→ Work required: Reproduce the records starting at the line that contains "stood (294, 584)" and ending at the end of the records, substituting "northeast" for "southeast" and leaving everything else unchanged.

→ Dataset records:
________________________

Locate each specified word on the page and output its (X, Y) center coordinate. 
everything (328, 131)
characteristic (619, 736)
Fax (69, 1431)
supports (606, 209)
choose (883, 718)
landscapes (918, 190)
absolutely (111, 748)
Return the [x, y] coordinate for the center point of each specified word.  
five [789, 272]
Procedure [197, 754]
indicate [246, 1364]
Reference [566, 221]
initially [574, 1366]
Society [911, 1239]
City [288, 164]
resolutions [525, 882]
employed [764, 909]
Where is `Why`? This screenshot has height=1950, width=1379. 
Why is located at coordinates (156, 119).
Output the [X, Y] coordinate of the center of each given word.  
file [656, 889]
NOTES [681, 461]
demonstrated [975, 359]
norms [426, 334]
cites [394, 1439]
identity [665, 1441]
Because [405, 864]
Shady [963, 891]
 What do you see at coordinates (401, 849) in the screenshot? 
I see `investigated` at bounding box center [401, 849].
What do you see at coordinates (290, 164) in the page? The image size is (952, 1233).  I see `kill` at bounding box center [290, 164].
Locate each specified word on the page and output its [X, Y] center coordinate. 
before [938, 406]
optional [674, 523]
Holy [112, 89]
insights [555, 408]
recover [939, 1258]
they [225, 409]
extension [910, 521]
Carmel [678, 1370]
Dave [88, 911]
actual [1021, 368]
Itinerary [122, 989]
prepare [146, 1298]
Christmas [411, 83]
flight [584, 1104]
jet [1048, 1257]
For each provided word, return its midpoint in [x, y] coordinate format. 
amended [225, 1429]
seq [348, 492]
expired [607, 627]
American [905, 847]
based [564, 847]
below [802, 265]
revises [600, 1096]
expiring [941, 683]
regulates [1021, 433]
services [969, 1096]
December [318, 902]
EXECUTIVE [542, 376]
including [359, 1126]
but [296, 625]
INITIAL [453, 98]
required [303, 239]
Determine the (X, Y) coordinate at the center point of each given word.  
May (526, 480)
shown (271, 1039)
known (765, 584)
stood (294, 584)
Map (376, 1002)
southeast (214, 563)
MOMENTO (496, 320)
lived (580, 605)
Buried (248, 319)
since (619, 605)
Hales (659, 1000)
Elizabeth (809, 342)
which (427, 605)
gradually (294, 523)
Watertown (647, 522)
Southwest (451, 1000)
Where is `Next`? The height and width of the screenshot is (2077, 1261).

________________________

→ Answer for this exercise:
stood (294, 584)
Map (376, 1002)
northeast (214, 563)
MOMENTO (496, 320)
lived (580, 605)
Buried (248, 319)
since (619, 605)
Hales (659, 1000)
Elizabeth (809, 342)
which (427, 605)
gradually (294, 523)
Watertown (647, 522)
Southwest (451, 1000)
Where is `Next`? The height and width of the screenshot is (2077, 1261).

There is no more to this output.